Talk:Word wrap

From Rosetta Code

Run BASIC[edit]

Hmm. I definitely think the task requirements should be changed, just not sure how yet. Not sure I want to disallow external programs, but a solution doesn't meet my intent if the wrapped text is never returned to the main program. —Sonia 20:56, 28 March 2012 (UTC)
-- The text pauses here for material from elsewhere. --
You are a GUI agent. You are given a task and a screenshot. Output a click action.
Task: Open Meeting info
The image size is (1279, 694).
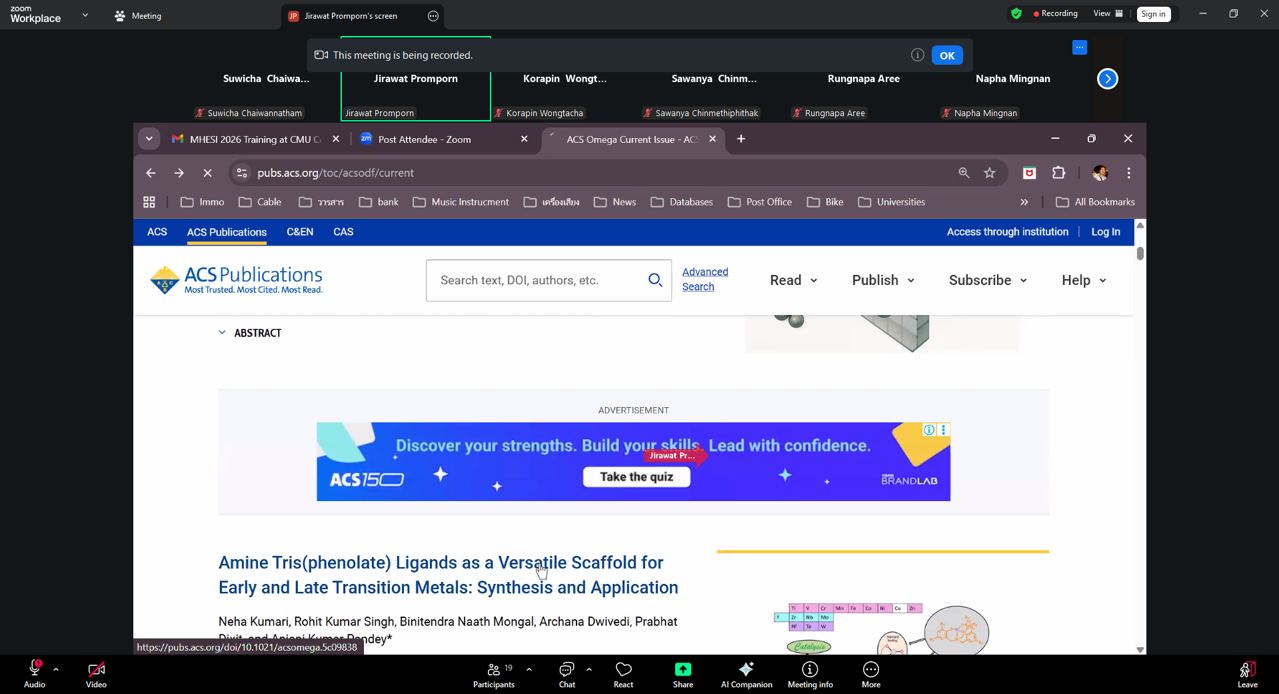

After sleeping on it, maybe it's okay. I did say simple, and the solution does after all, show the wrapped text pasted back into RC as output. —Sonia 00:33, 30 March 2012 (UTC)

more options[edit]

I think it would be nice to add some options:

--justification-- (aligning the left AND right margins.
--left ragged edge-- as if the text is meant to be read from right to left (also called right justification).
--sentences-- add extra blanks for end-of-sentences.
--centering-- centered justification.
--margins-- support the use of margins.
--indentation-- also, support negative indentations.
--paragraphs-- whenever a blank line, or (say), when the ¶ (paragraph) symbol is detected.
--columnar output-- support multiple (newspaper) columns (with/without a separator border). -- Gerard Schildberger 03:52, 31 March 2012 (UTC)
Thanks for the ideas! Some of these I had thought of, but I wanted to leave the basic task as simple as possible, letting people either code a very simple algorithm or show an equivalent even simpler method. Your ideas might make interesting extra credit or even separate tasks. Of course, It's a wiki...you can make any changes you feel strongly about; I just liked the least squares metric described in the WP article and though an alternative algorithm would make interesting extra credit and that adding that would be plenty for a single task. —Sonia 17:29, 1 April 2012 (UTC)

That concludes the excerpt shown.